Filled in a set of revolving molds, pressed if necessary and in the next step it is cooled with cold air or water and then removed from the mold will.

For the production of panels, the material can be placed on an endless belt or * wipe two parallel endless belts, which is advantageous is, a film or paper web run along between the belt and the foamed material to leave, which remains as a surface lamination on the plate.

However, the material can also be supplied by means of a feed screw of a supply nozzle are fed. The strand exiting with a defined provil becomes immediate Quenched with cold water or cold air behind the nozzle. To this end the nozzle can be provided with a perforated extension which the strand in the intended shape while water or cold air flows in through the perforation the strand is pressed.

Continuous processing by extrusion is suitable especially for sheathing pipes or pipe bundles.
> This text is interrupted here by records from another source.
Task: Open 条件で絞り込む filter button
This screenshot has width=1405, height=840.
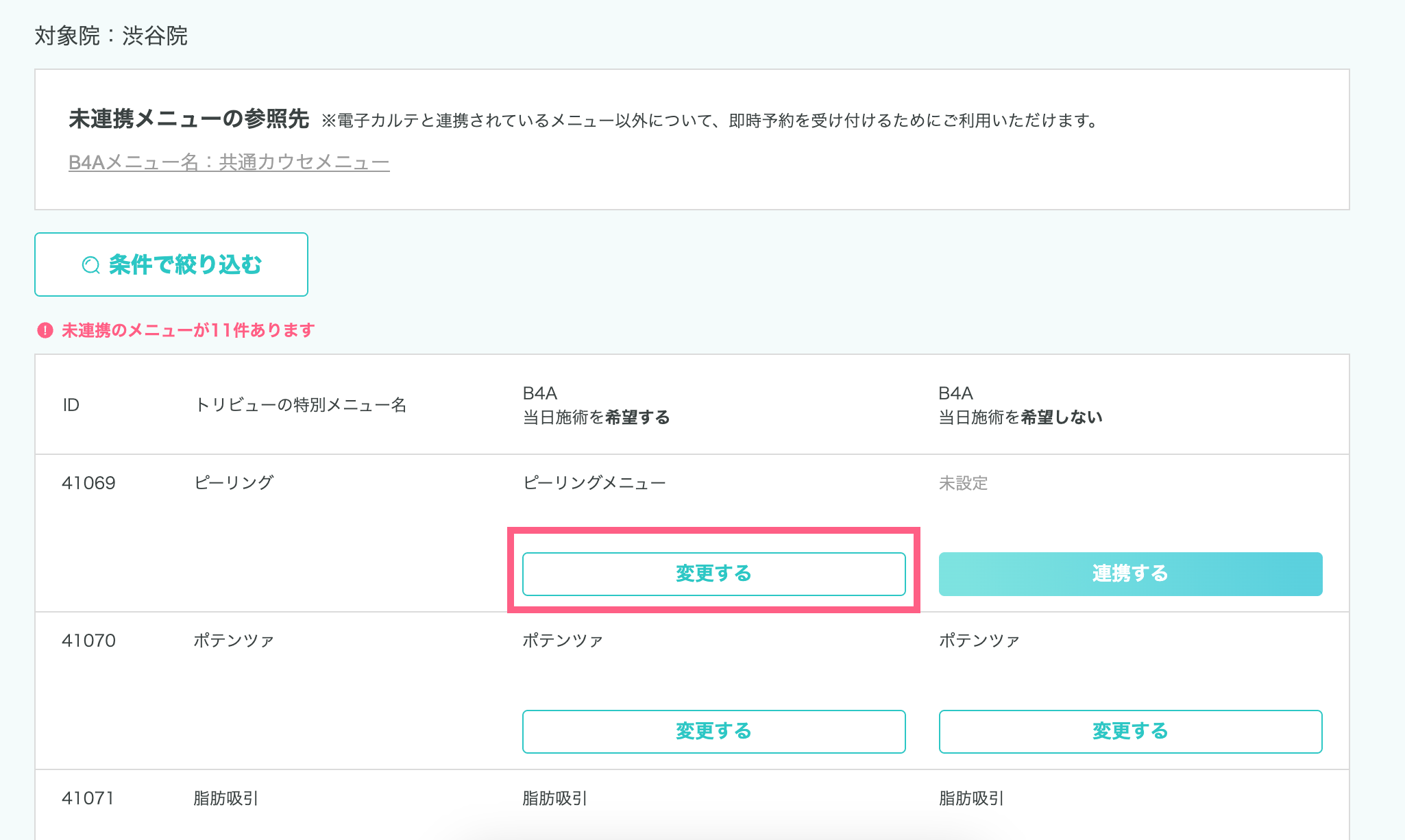Action: click(x=171, y=264)
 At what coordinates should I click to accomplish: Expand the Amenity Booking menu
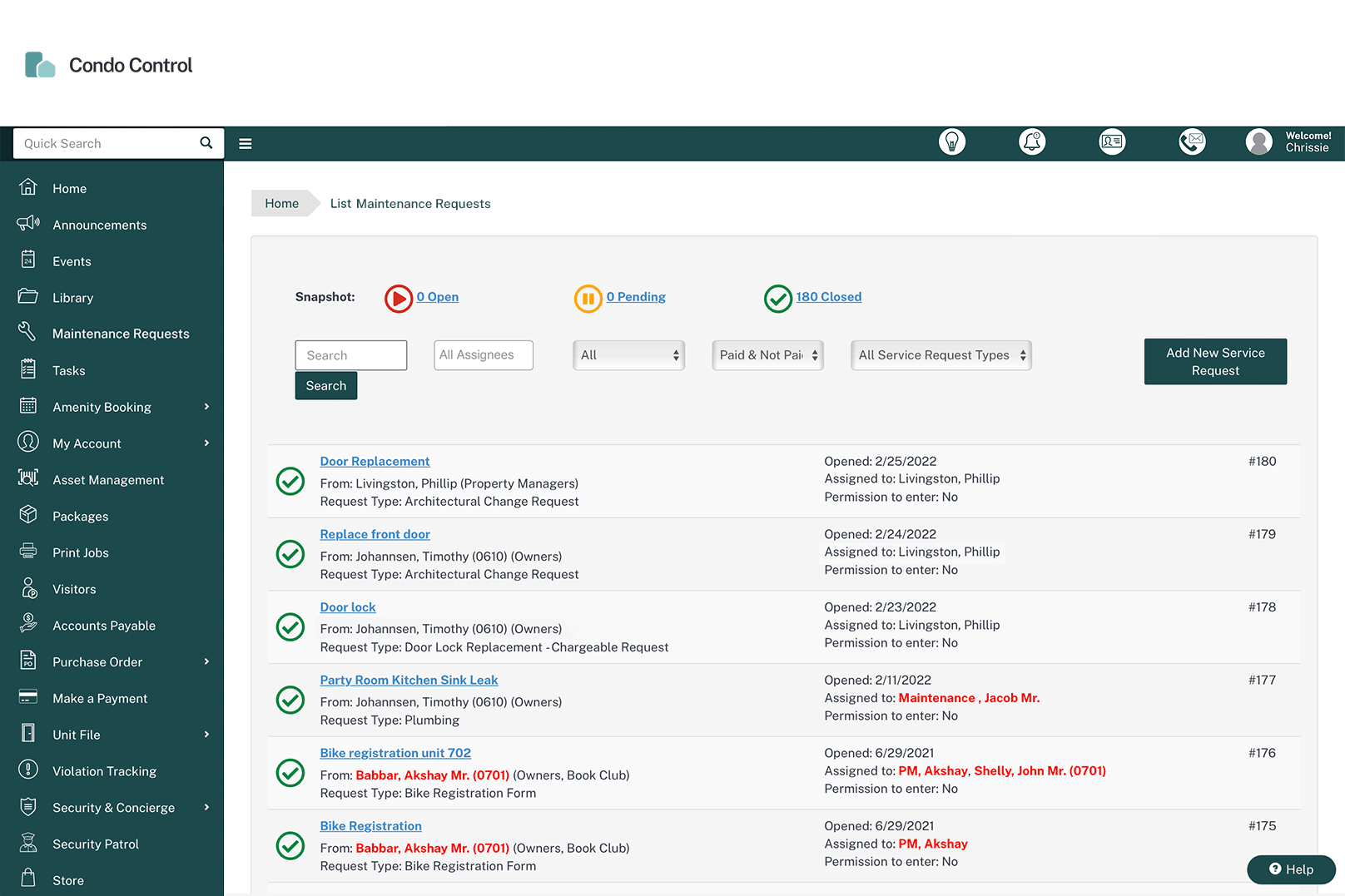(x=102, y=407)
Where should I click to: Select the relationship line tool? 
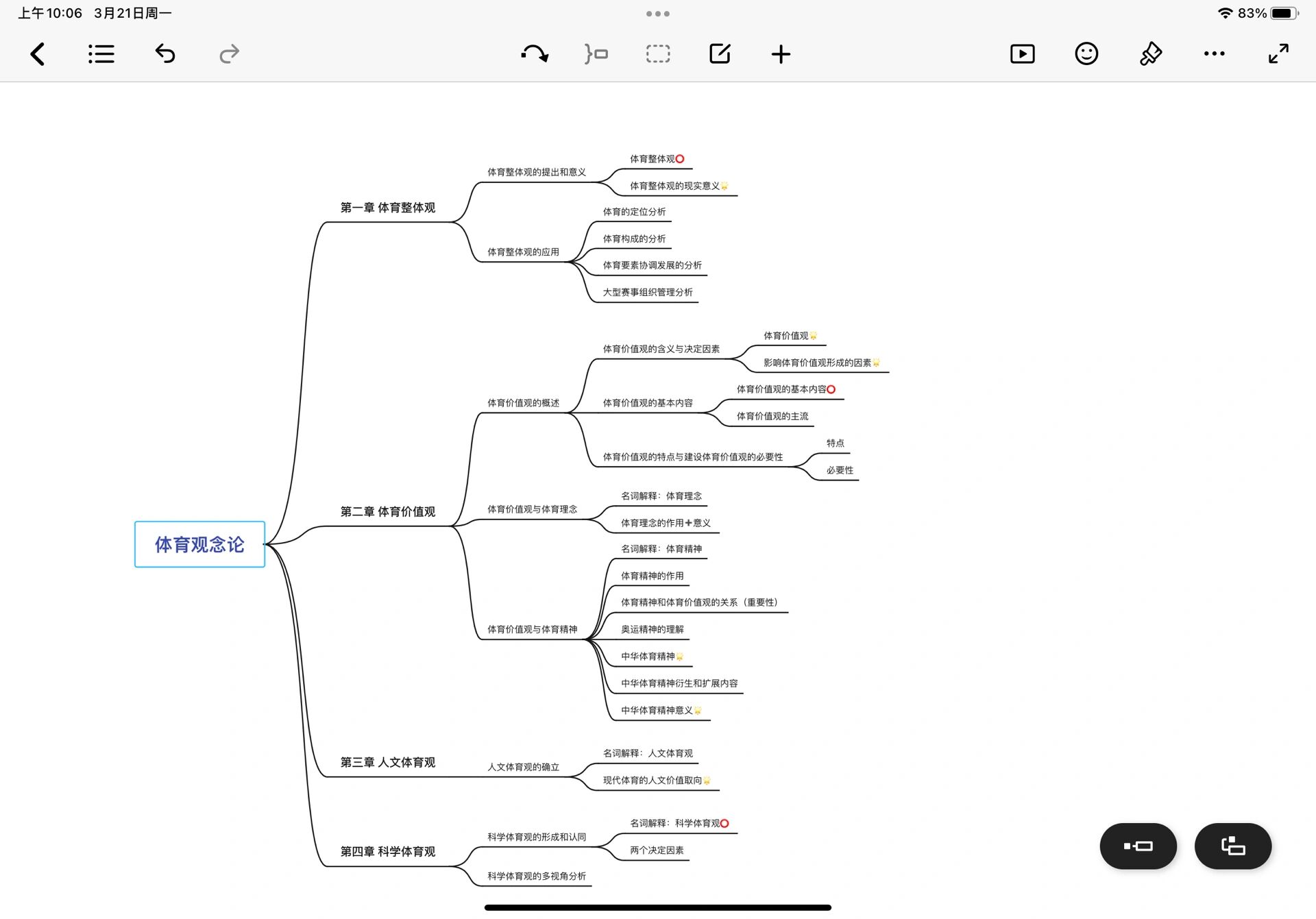pyautogui.click(x=534, y=53)
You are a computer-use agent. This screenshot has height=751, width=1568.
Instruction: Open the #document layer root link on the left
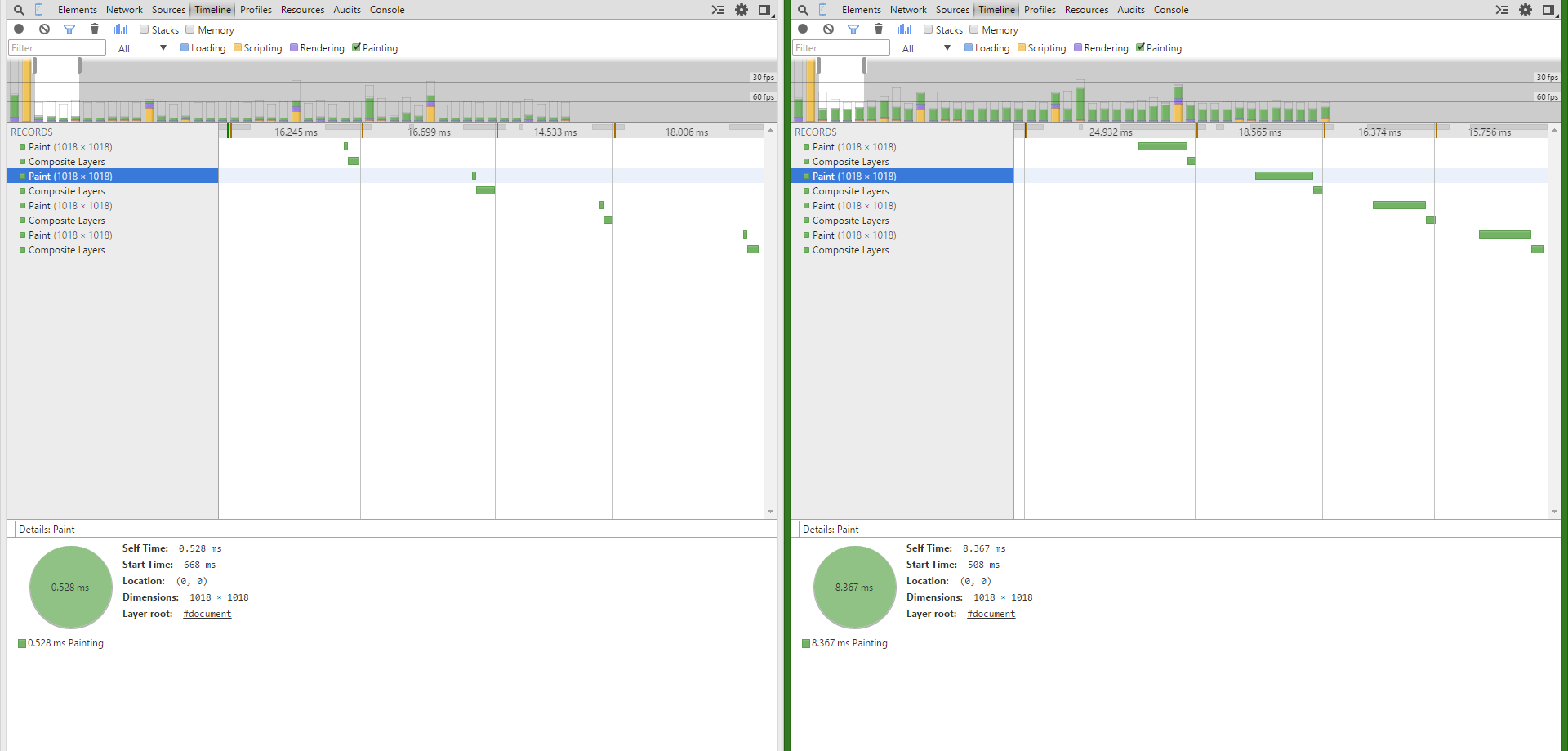click(207, 613)
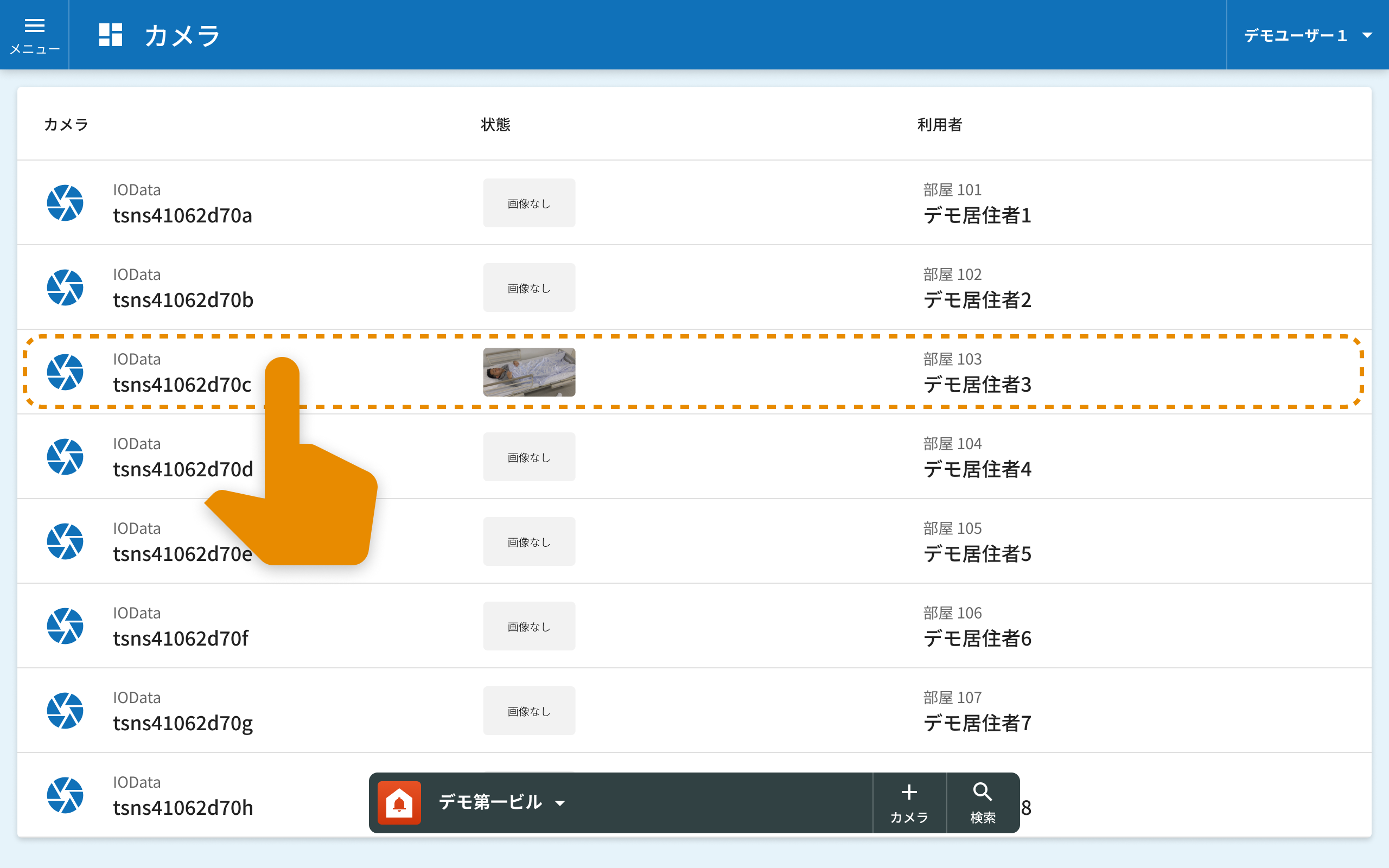
Task: Click the dashboard grid icon
Action: 110,34
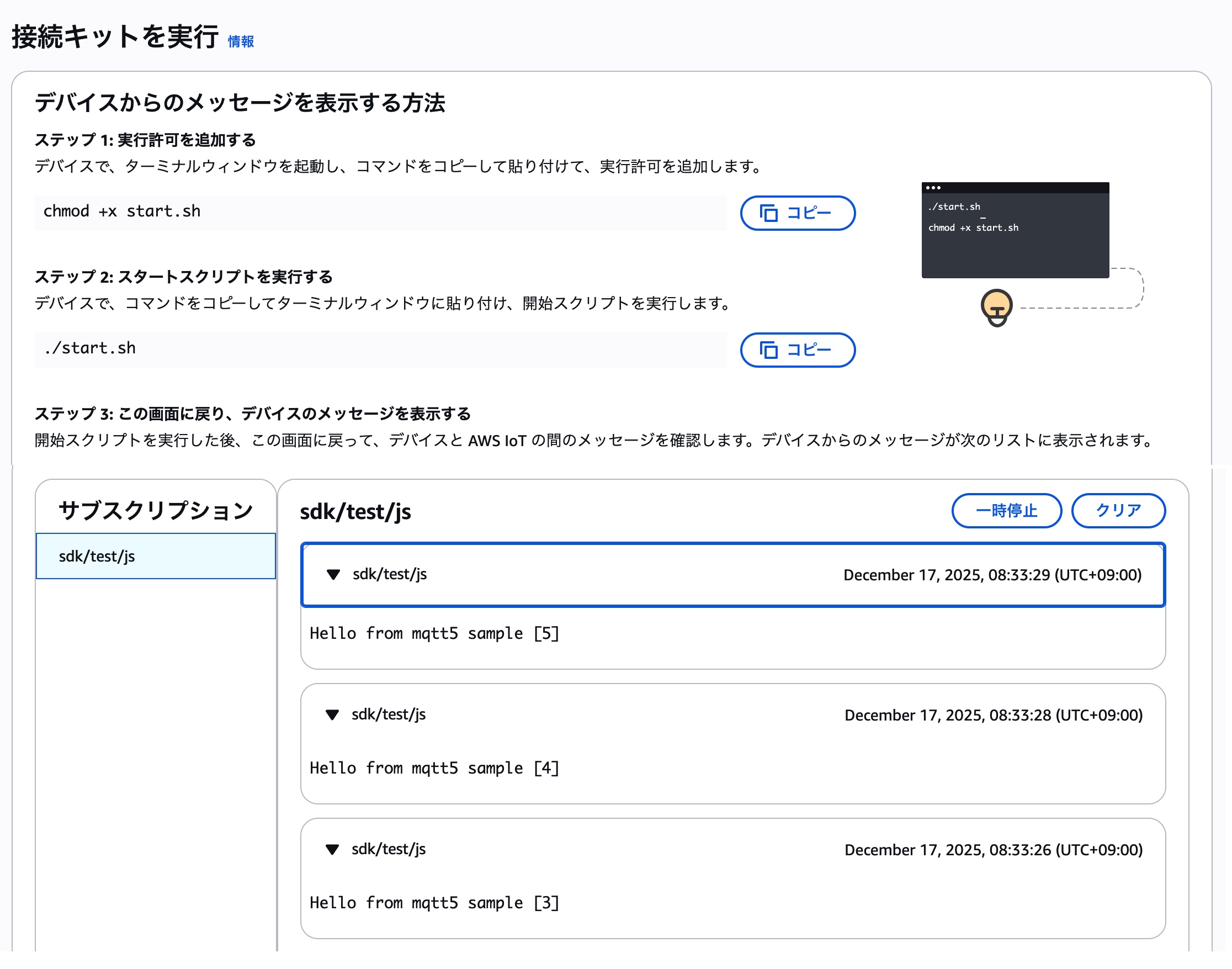Collapse the 08:33:28 message triangle

click(x=332, y=715)
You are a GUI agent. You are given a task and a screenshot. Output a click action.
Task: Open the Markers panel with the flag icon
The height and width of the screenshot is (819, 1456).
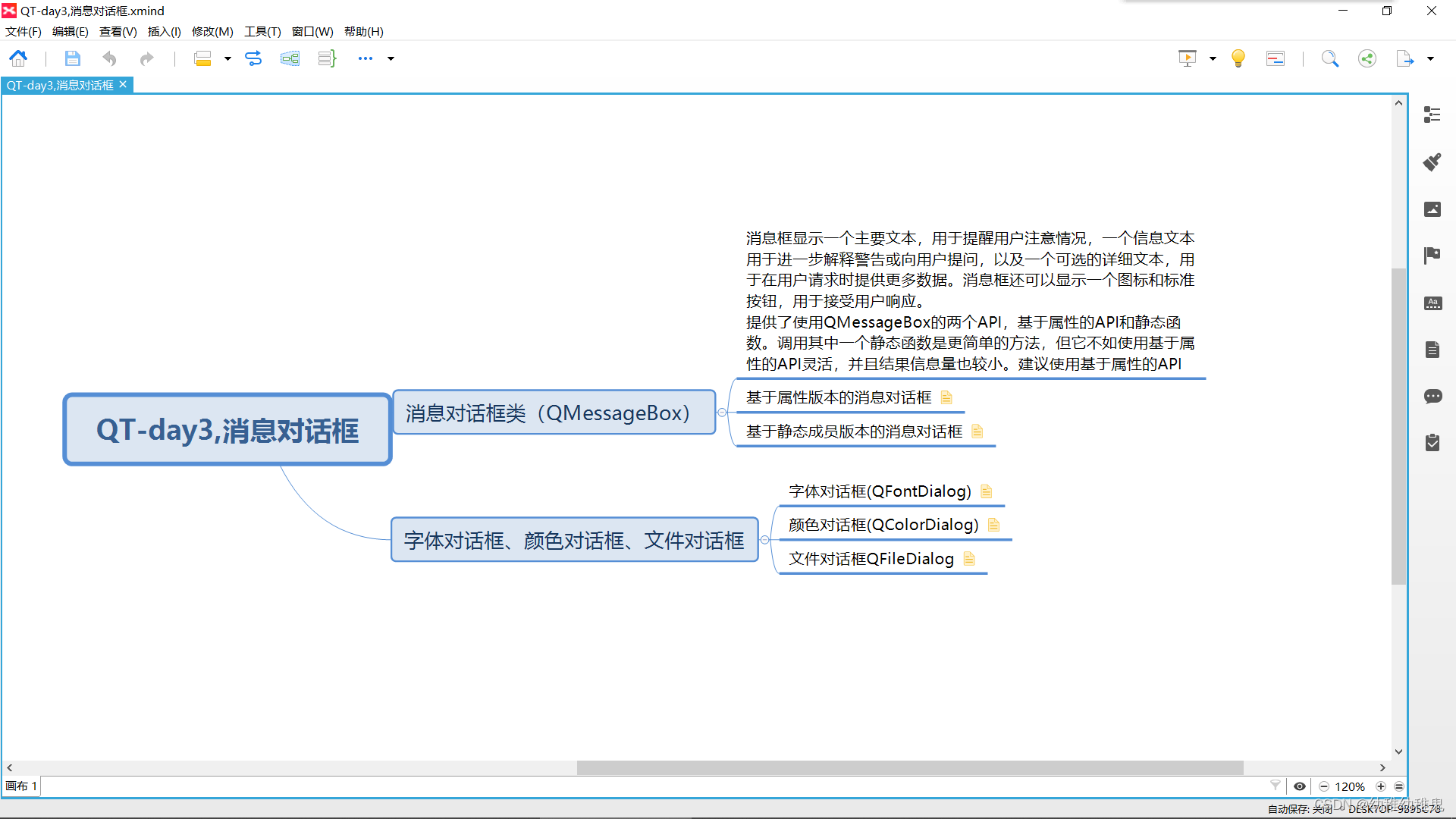(1432, 256)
The mass flow will to do this, it is deflected in the supply nozzle and the pipes to be sheathed into the Provil nozzle pushed in.

The jacketed tube or tube bundle can be used to increase the strength wrapped with a fabric, plastic or metal tape wee6 ** or in another The nozzle can be provided with an extruded plastic layer.

The design options described are only exemplary Character and do not represent a limitation of the invention.

Claims (12)

Claims Process for the continuous production of an insulating compound Bitumen and foamable plastic, being a plastic that can be used at temperatures between 150 and 2300C merges into a foam, in granular form in bitumen on a Temperature in the range mentioned is heated and foamed and the mass is allowed to solidify pushing, according to main patent 1 957820 (application P 19 57 820.2), characterized in that the granular particles of the plastic in a tubular reactor heated to 150 to 250 ° C at one end continuously are stirred in, the corresponding amount of bitumen is constantly added and the foamed Mass is continuously discharged at the other end of the pipe. 2. The method according to claim 1, characterized in -that preheated Bitumen and the plastic are stirred into the tubular reactor separately from one another will. 3. The method according to claims 1 and 2, characterized in that that continuously hot bitumen from the mass discharged and / or from the reactor is removed and returned to the reactor. 4. The method according to claim 3 *, characterized in that the bitumen separated by means of a sieve from the mass formed from bitumen and plastic will. 5. Safekeeping according to claims 2 to 4, characterized in that that the bitumen in different places and possibly at different temperatures is introduced into the reactor. 6. The method according to claims 1 to 5, characterized in that that the mixture of bitumen and foamable plastic is moved. 7. The method according to claim 6, characterized in that the mixture is moved by means of a RUhrvorricntung. 8. The method according to claim 6, characterized in that the mixture is moved by rotating the reactor. 9. The method according to claims 7 or 8, characterized gehænnzeich, that the stirrer or guide elements arranged on the inner wall of the reactor are helical are formed and promote the mixture to the discharge opening. 10. The method according to claims 1 to 9, characterized in that that the stream of material emerging continuously from the reactor in an outlet nozzle is shaped into a defined profile. 11. The method according to claim 10, characterized in that the profile strand after exiting the nozzle, it is cooled by spraying with water. 12. The method according to claims 10 and 11, characterized in that that at the same time with the strand of material passed through the outlet nozzle a pipe that is coated with the insulating compound.